In another aspect, the present disclosure is directed to a down-hole packer that
includes a mandrel defining a longitudinal axis and an exterior surface. A sealing element is
disposed over a portion of the exterior surface of the mandrel, and the sealing element is
responsive to compression to expand radially from the mandrel. A setting piston is
longitudinally movable over a portion of the mandrel and is operably coupled to the sealing
element to compress the sealing element. At least one actuator is coupled to the mandrel for
longitudinally moving the setting piston, and a communication unit is provided for receiving
a telemetry signal. The down-hole packer also includes a controller coupled to the
communication unit and responsive to the telemetry signal for controlling operation of the at
least one actuator. A power source is provided for energizing at least one of the controller,
the communication unit and the at least one actuator.
In some exemplary embodiments, the at least one actuator is longitudinally anchored
to the mandrel. The at least one actuator may include a pump for providing hydraulic fluid to
the setting piston to thereby move the setting piston longitudinally. In some exemplary
embodiments, the setting piston includes a fiange extending into a fluid chamber that is
axially divided into at least two sections by the flange, and wherein each of the at least two
sections of the fluid chamber is fluidly coupled to the pump such that hydraulic fluid can be
provided to one of the at least two sections and withdrawn from the other of the at least two
sections by the pump to move the setting piston in each of two longitudinal directions.
In one or more exemplary embodiments, the at least one actuator includes an electric
motor operably coupled to the setting piston for imparting longitudinal motion thereto. In
some exemplary embodiments, the at least one actuator includes a plurality of actuators
operable to provide parallel longitudinal forces to the setting piston. The plurality of
actuators may be operably coupled to the setting piston by a hydraulic fluid disposed within a
fluid chamber extending longitudinally between the plurality of actuators and setting piston.

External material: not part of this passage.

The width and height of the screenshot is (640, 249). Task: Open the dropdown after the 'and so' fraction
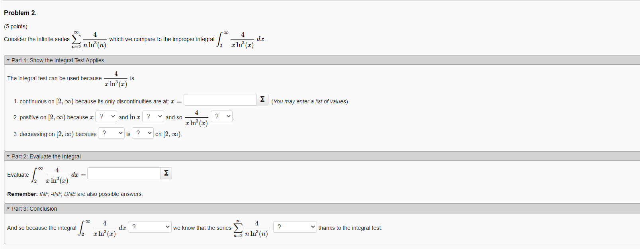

The fluid chamber may exhibit a first cross-sectional area across which the parallel forces are
applied to the hydraulic fluid and a second cross-sectional area across which the hydraulic
fluid applies a combined resultant force to the setting piston, and the second cross-sectional
area may be relatively larger than the first cross-sectional area.
In another aspect, the present disclosure is directed to a down-hole well control tool
activated in response to a telemetry signal. The down-hole well control tool includes a
mandrel defining a longitudinal axis, and the mandrel has fasteners thereon for
interconnecting the mandrel within a work string. A setting piston is longitudinally movable
over a portion of the mandrel. A first electric motor is longitudinally anchored to the mandrel
and is operable to generate a first longitudinal force between the mandrel and the setting
piston to move the setting piston longitudinally with respect to the mandrel. A
communication unit is coupled to the mandrel for receiving a telemetry signal. A controller
is coupled to the communication unit and the first electric motor. The controller is operable
to control the first electric motor in response to the telemetry signal. A local power source is
coupled to the mandrel for energizing at least one of the electric motor, the communication
unit and the controller.
In one or more exemplary embodiments, the down-hole well control tool further
includes a sealing element coupled to the mandrel, and the sealing element is responsive to
compression by the setting piston to expand radially with respect to the mandrel. The downhole
well control tool may further include a fluid chamber extending longitudinally between
the first electric motor and the setting piston such that a hydraulic fluid disposed within the
fluid chamber is operable to impart a resultant longitudinal force on the setting piston in
response to application of the first longitudinal force thereto by the first electric motor. In
some exemplary embodiments, the down-hole well control tool further includes a second
electric motor longitudinally anchored to the mandrel that is operable to generate a second
longitudinal force between the mandrel and the setting piston through the hydraulic fluid. In
one or more exemplary embodiments, the controller is operably coupled to the second electric
motor, and the controller is operable to control both the first and second electric motors in
response to the telemetry signal.
In another aspect, the present disclosure is directed to a method of setting a packer in
a wellbore. The method includes (a) interconnecting a mandrel into a work string wherein
the mandrel has coupled thereto, a communication unit, a controller, an actuator, a setting
piston and a sealing element, (b) running the work string into a wellbore to dispose the
mandrel at a desired location within the wellbore, (c) sending a SET telemetry signal from a
surface location to the communication unit coupled to the mandrel, and (d) executing, with
the controller and in response to the SET telemetry signal, a predetermined sequence of
instructions to cause the actuator to generate a force between the mandrel and the setting
piston to thereby longitudinally move the setting piston to compress the sealing element.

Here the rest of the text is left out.